Set exercise
Write out the data word for word, starting at the line that contains "The height and" and ending at the end of the data. Leave out the pictures.

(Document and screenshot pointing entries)
---
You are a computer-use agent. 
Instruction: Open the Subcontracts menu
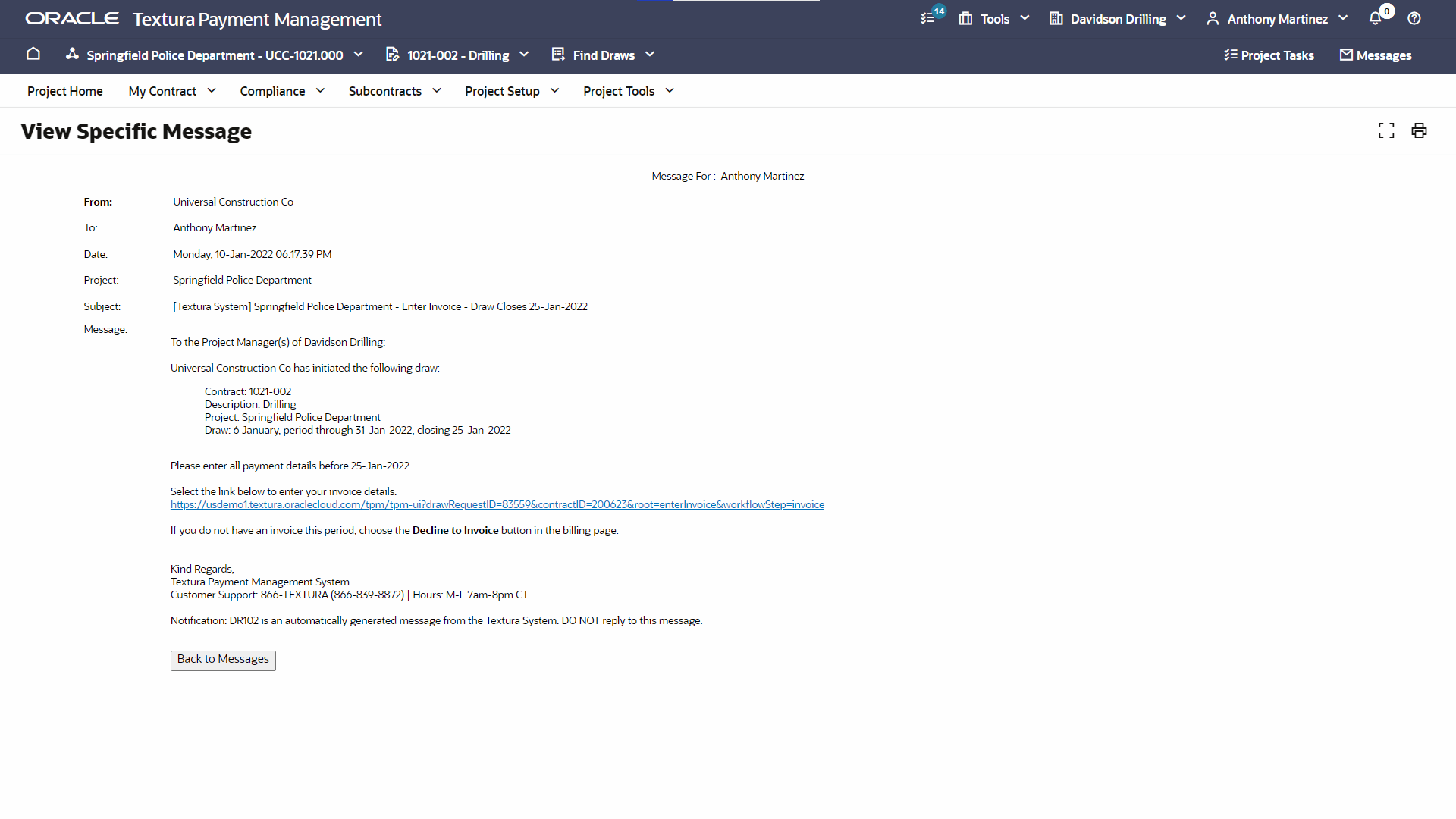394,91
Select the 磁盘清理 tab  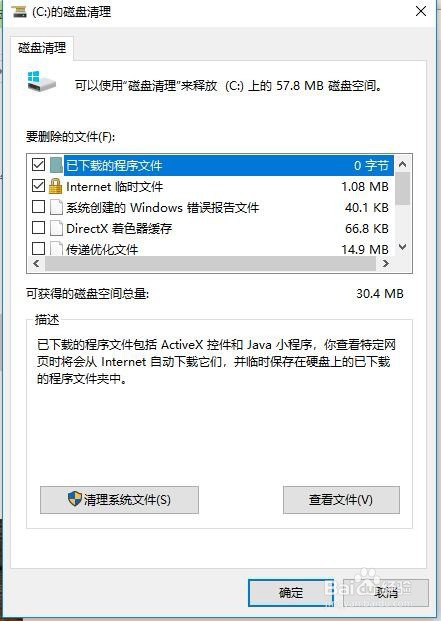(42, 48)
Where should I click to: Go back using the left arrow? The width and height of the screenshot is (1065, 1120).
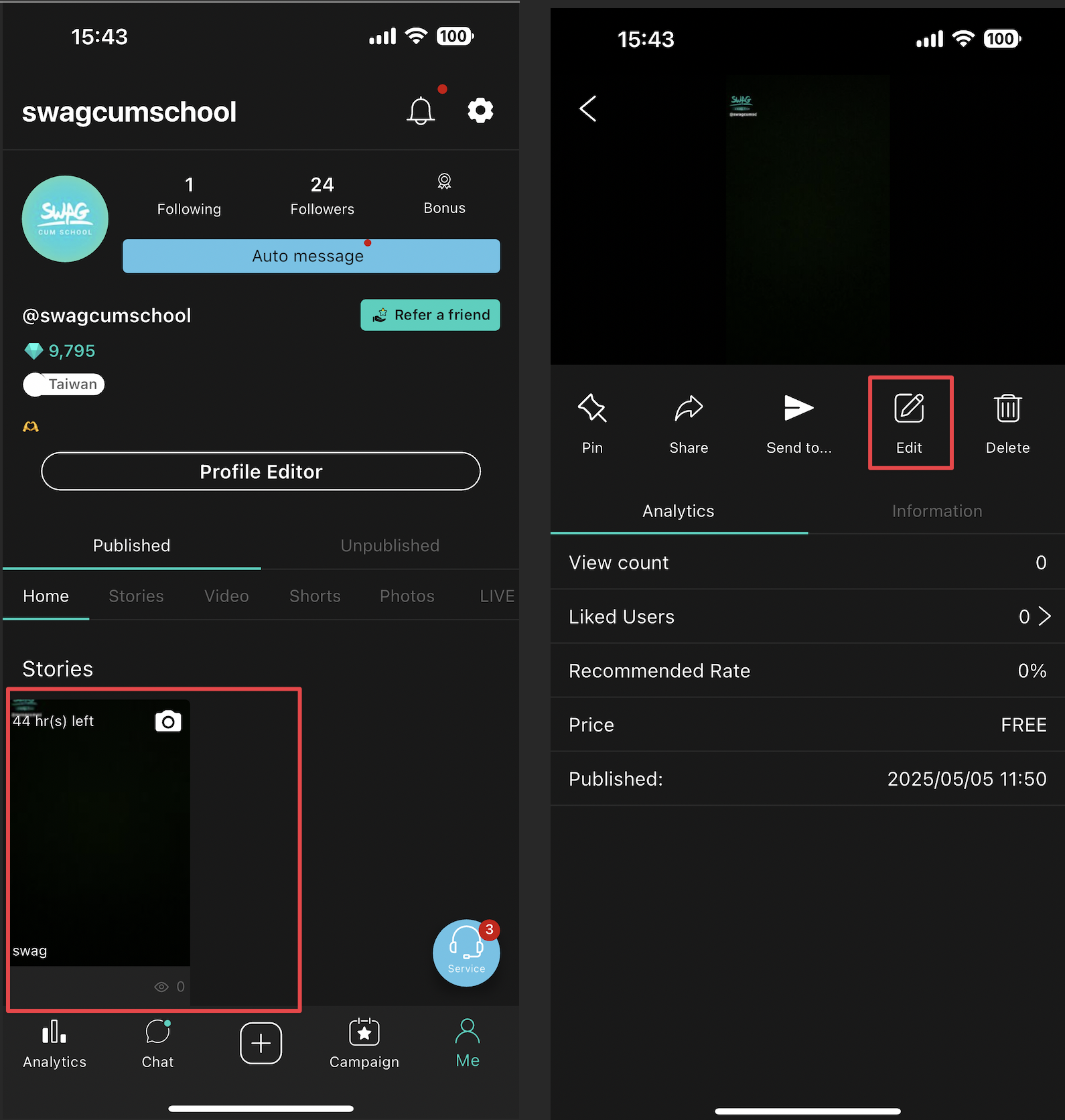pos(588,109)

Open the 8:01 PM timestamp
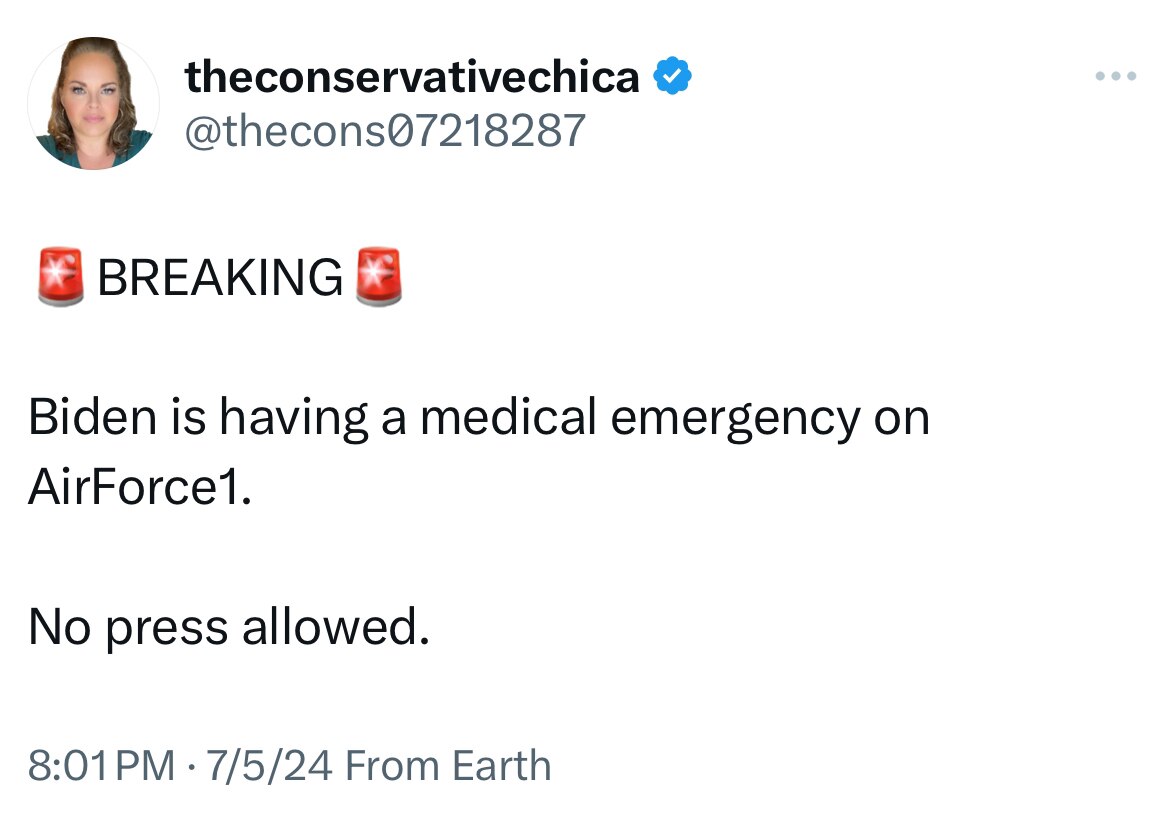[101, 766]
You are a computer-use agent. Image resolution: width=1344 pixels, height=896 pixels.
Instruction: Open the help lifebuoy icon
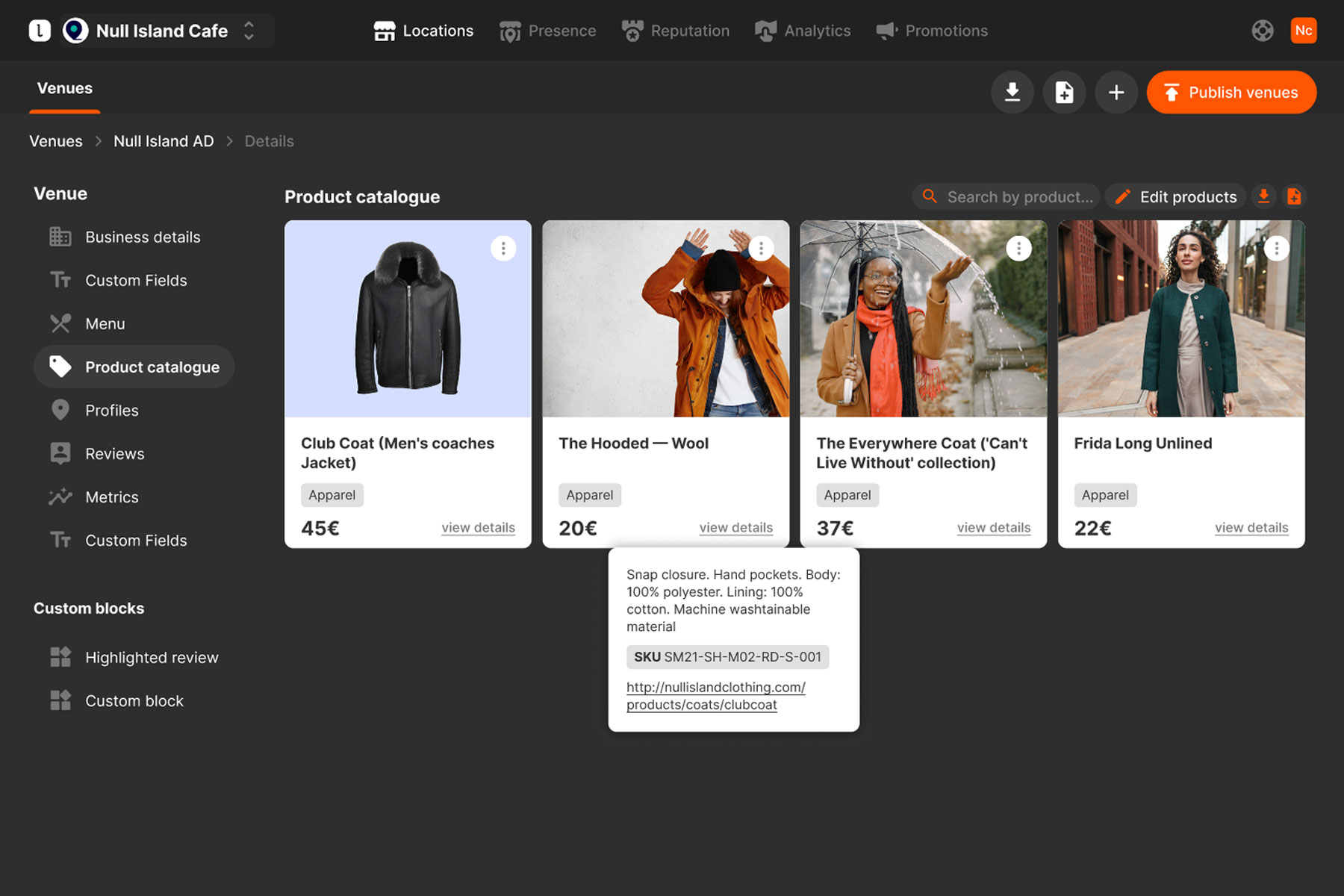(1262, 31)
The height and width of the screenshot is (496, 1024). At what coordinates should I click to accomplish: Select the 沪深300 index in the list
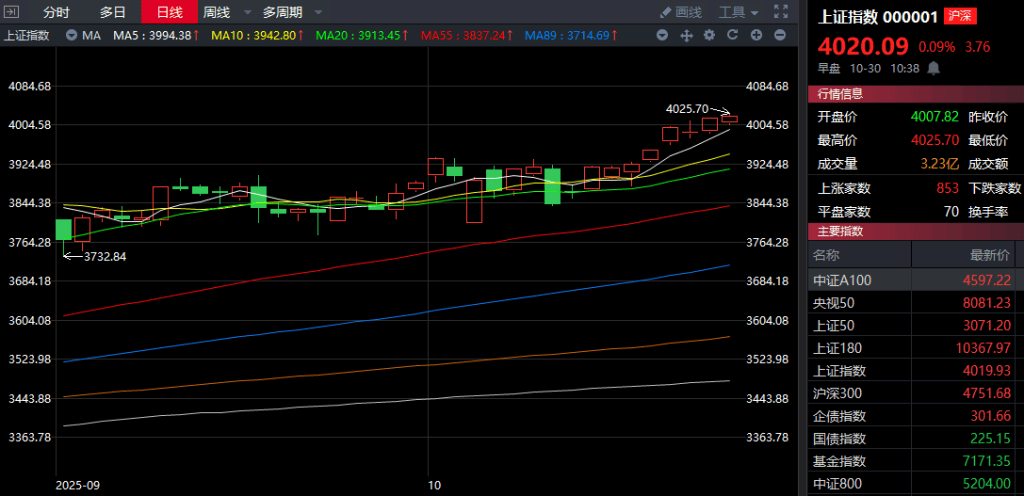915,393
---
The completed task
The height and width of the screenshot is (496, 1024). At what coordinates should I click to accomplish: Select the 沪深300 index in the list
915,393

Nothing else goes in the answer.